◆ WHAT TO DO: Write out, word for word, every line from the one where "Task: Enable the Meus chamados checkbox" occurs to the final line of the entries, and nothing beyond them.

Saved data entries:

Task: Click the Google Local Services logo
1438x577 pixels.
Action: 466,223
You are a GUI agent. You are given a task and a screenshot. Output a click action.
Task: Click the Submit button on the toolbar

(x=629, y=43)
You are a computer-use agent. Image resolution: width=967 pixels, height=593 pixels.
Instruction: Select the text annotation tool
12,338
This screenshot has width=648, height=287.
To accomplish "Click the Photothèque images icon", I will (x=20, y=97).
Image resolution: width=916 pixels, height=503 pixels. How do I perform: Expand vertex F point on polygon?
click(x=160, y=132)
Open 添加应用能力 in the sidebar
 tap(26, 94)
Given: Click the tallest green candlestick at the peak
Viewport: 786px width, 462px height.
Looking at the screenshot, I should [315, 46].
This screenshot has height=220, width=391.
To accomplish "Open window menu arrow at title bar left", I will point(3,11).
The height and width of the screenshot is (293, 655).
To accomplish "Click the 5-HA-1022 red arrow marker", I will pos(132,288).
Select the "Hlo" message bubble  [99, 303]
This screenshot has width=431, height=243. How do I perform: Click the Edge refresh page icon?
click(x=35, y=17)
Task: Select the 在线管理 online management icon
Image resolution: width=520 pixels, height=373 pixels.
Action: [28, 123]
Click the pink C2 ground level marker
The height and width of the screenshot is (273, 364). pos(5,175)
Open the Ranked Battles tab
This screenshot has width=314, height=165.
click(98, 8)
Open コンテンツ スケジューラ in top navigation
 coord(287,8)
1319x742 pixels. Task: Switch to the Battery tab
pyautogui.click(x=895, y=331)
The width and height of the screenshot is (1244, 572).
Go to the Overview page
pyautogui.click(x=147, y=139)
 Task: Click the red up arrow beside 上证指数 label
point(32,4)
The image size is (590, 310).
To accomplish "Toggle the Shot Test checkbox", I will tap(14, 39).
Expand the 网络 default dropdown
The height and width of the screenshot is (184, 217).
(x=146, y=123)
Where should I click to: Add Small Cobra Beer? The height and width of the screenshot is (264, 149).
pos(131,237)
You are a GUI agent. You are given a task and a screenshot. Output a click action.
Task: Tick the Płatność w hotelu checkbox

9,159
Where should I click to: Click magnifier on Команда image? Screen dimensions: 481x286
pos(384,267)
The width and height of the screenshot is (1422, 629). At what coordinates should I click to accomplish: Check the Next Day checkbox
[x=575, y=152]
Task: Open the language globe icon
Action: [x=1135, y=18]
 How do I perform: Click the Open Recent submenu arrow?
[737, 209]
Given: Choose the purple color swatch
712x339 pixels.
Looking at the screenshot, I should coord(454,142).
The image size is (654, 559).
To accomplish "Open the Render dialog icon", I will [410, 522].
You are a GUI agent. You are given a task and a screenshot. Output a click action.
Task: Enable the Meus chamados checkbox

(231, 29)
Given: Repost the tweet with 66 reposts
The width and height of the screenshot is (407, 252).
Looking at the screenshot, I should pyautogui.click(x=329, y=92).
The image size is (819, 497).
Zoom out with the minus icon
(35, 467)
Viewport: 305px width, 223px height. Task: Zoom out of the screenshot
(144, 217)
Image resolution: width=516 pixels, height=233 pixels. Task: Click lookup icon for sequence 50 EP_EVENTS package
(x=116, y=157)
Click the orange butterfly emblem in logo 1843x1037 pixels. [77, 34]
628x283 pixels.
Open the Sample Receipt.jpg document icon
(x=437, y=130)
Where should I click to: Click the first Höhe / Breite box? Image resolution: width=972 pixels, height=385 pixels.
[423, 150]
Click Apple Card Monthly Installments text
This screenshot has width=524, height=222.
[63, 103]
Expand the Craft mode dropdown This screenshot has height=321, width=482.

◆ WORKED SOLUTION:
Task: Enable the Meus chamados checkbox

(231, 29)
Given: Repost the tweet with 66 reposts
The width and height of the screenshot is (407, 252).
Looking at the screenshot, I should pyautogui.click(x=329, y=92).
The image size is (819, 497).
Zoom out with the minus icon
(35, 467)
Viewport: 305px width, 223px height. Task: Zoom out of the screenshot
(144, 217)
Image resolution: width=516 pixels, height=233 pixels. Task: Click lookup icon for sequence 50 EP_EVENTS package
(x=116, y=157)
Click the orange butterfly emblem in logo 1843x1037 pixels. [77, 34]
628x283 pixels.
Open the Sample Receipt.jpg document icon
(x=437, y=130)
Where should I click to: Click the first Höhe / Breite box? Image resolution: width=972 pixels, height=385 pixels.
[423, 150]
Click Apple Card Monthly Installments text
This screenshot has width=524, height=222.
[63, 103]
Expand the Craft mode dropdown This screenshot has height=321, width=482.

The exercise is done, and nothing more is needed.